The temple is rocky and hemmed in by a rocky formation that protects the site and the chiselled flooring is often related to Roman sacrificial altars. This sort of monument is not uncommon in the North of Portugal and on the Spanish Meseta.

Leite de Vasconcelos mentions that the site was used by the inhabitants of the Roman Empire from all walks of life. Several inscriptions suggest that the temple of Endovelicus was used as an oracle. One of the inscriptions states: EX IMPERATO AVERNO. Leite de Vasconcelos translated this as “segundo a determinação que emanou de baixo" (by the determination that emanated from below) suggesting that there is a similarity to the Temple of Apollo at Delphi. Steam would emanate from below, deep within the earth, and bestow clairvoyance. Vasconcelos also suggests that believers practiced the incubatio, sleeping at the site, hoping for dreams they could interpret later.

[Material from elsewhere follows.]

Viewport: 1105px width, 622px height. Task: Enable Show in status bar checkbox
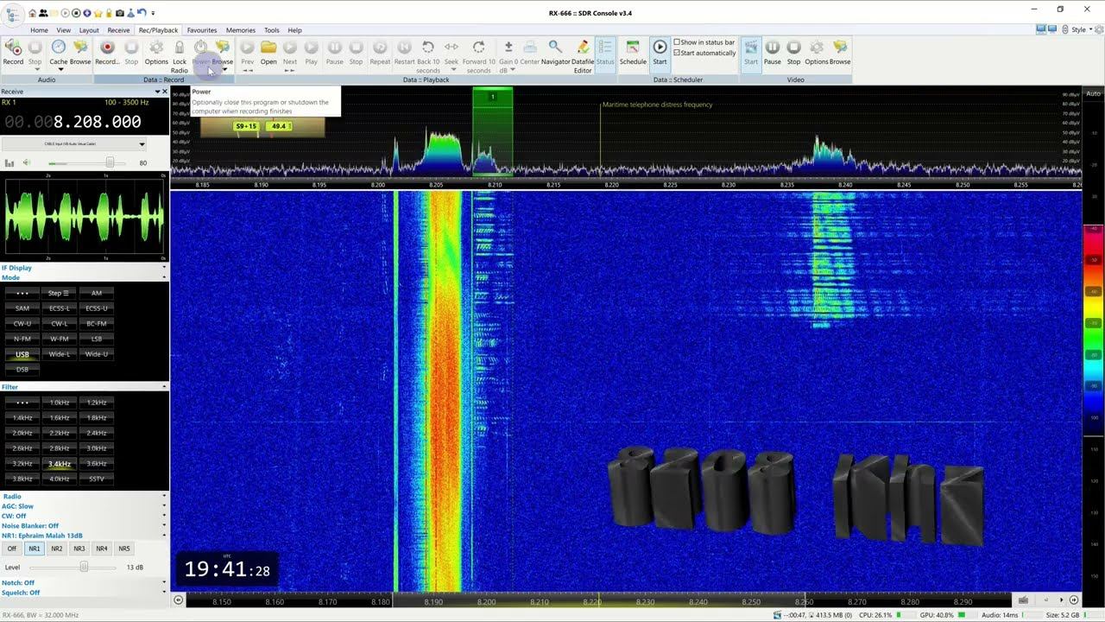click(x=678, y=42)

In Castro of Ulaca in Province of Ávila, a city of the Vettones, a sanctuary dedicated to Vaelicus has been discovered. The name could be related to Endovelicus.

The most notable sanctuary hypothetically dedicated to Endovelicus, is the Roman Sanctuary of Panóias in Vila Real, Trás-os-Montes, with a complex system of "sinks" bearing Roman inscriptions. Nearby, in Cabeço de São Miguel da Mota, another temple dedicated to Endovelicus was built and, on its ruins, the Alans built or readapted the previous temple, a sanctuary dedicated to Saint Michael (São Miguel in Portuguese). The Muslims transformed the temple into a mosque, and with the Reconquista the temple was once again made a Christian temple. In 1559 the temple was still somewhat well preserved when the Cardinal Henrique ordered 96 marble columns to be removed from the place to build the Colégio do Espírito Santo in Évora. From the building only the staging remained. But archaeological forays have turned up pottery and amphorae as well as votive altars dedicated to Endovelicus, and lead to the discovery of several architectural elements, among them the "sinks" made in the rocks. The sinks suggests the existence of rituals, animal sacrifices and, maybe, feasts of a ritual nature.